« Ana Sayfa »      « İlkelerimiz »

BAŞBUĞ TÜRKEŞ

ELMALILI HAMDİ YAZIR MEÂLİ

İrfan YÜCEL

Alparslan TÜRKEŞ

Alparslan TÜRKEŞ

Seyid Ahmed ARVASÎ

Ayhan TUĞCUGİL

M. Metin KAPLAN

Namık Kemal ZEYBEK

Prof. Dr. İBRAHİM TELLİOĞLU

29 Oca

2008

Türk Gladiosu ve Ergenekon

İbrahim KARAGÜL 29 Ocak 2008

Gece saat 03'ten itibaren kırktan fazla adrese aynı anda baskınlar yapılıyor. Terörle Mücadele ekipleri, Türkiye'nin yıllardır tartıştığı isimleri birer birer topluyor. Gerek gözaltına alınan isimler gerekse gerekçeleri açısından Türkiye'de yapılan en ciddi operasyonlardan biri gerçekleşiyor.

Hrant Dink cinayetinden rahip cinayetine, Danıştay saldırısından Yüksekova ve diğer çete operasyonlarına kadar, çözümsüz kalan, ayrıntıları netleştirilemeyen, devlet iktidarı ve adalet arasındaki çelişkileri ortaya koyan bir çok olayla, bir çok örtülü operasyonla, bilinmezliklerle bağlantılı ve haftalarca tartışılacak bir süreç başlıyor.

Görünüşte, uzunca bir süre hazırlık yapılmış bir çalışmanın sonucu. 21 kişinin sekiz ay boyunca izlenmesiyle elde edilen bilgilerle hareket edilmiş. Türkiye'deki hemen her olayda adı öne sürülen ama bir türlü dokunulamayan, Türkiye Büyük Millet Meclisi'nin davetini bile reddeden Veli Küçük, ilk kez gözaltına alınıyor. Yani ona ilk kez "dokunulabiliyor." Kendisiyle bir şekilde bağlantılı olan hemen herkes aynı şekilde gözaltına alınıyor.

**Sağlanan Veriler**
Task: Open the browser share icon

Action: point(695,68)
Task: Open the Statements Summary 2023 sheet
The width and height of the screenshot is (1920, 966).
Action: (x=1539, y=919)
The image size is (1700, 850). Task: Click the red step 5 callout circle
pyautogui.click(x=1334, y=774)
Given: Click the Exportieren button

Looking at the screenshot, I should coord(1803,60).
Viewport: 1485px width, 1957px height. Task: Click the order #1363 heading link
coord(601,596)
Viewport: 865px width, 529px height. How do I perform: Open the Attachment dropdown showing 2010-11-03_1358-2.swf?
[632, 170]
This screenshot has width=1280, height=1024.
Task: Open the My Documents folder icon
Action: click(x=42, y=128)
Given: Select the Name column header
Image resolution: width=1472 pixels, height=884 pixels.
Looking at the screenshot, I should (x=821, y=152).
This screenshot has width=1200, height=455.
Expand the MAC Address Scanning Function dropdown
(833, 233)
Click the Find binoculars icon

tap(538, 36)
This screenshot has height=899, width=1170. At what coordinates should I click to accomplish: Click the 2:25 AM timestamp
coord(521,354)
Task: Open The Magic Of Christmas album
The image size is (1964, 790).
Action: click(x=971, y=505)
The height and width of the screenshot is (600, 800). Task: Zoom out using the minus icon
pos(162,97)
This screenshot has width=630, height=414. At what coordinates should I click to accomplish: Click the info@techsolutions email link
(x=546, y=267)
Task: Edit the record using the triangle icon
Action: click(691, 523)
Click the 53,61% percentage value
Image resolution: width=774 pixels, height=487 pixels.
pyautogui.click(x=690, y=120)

**Yapılacak Alıştırmalar**
1) Ergenekon operasyonunu anlatan yazıya göre, harekete geçmek için kullanılan bilgiler kaç kişinin ne kadar süre izlenmesiyle elde edilmiş?
2) Ergenekon operasyonunu anlatan yazıyı son cümlesinden sonra devam ettirin.
Listeye başvurmanız gerekmiyor.

**Görev Yanıtları**
1) 21 kişinin sekiz ay boyunca izlenmesiyle elde edilmiş.

2)
Kuvva-i Milliye, "ulusalcı güçler" olarak anılan çevrelere yönelik geniş bir tasfiye süreci mi başlatıldı? Bugüne kadar cesaret edilemeyen, emniyetin ve yargının diz çöktüremediği, "milli iradenin üstünde", "vatanseverlik tekeli"ni eline tutan, devlet iktidarından himaye gördüğü iddia edilen dokunulmaz bir yapı mı dağıtılıyor? Yoksa suç işlemiş, cinayetlere karışmış, çeteleşmiş, birbiriyle bağlantılı karanlık olayların içinde yer alan ama bütün bunları "ülke çıkarları" zırhı altında yaptığı sıklıkla ifade edilen "devlet içinde bir ya da birden çok çete"nin çökertilmesini amaçlayan tamamen güvenlik önlemleriyle sınırlı bir çalışma mı?

Gözaltına alınanların sayısının bu kadar çok olması, hepsinin tutuklanacağı, hepsinin benzer suçlara karıştığı anlamını taşımıyor. Bir çoğu sorgulandıktan sonra bırakılacaktır. Bazılarının bu konularla hiçbir bağlantısı olmadığı da ortaya çıkabilecek. Belki bir kaçı tutuklanacak. Onlar üzerinden Susurluk'la başlayan genel sorgulamada yeni bir başlangıç yapılacak.

Peki neden şimdi? Bu kişiler hep biliniyordu, suçlanıyordu, haklarında spekülasyonlar üretiliyordu, bir çok cinayet ve karanlık olayla bir şekilde bağlantılandırılıyordu ama dokunulmuyordu. Ümraniye Çakmak'ta bir evde çıkanlar, MGK raporları, Ümraniye soruşturması çerçevesinde bu operasyon neden yapılamadı? Yeni bir şey mi bulundu? Sekiz ay boyunca somut bir belge için mi takip edildiler? Öyleyse, hukuki yolları çok iyi bilen bu isimleri köşeye sıkıştıracak şey ne olabilir? Yakında öğreneceğiz bunları..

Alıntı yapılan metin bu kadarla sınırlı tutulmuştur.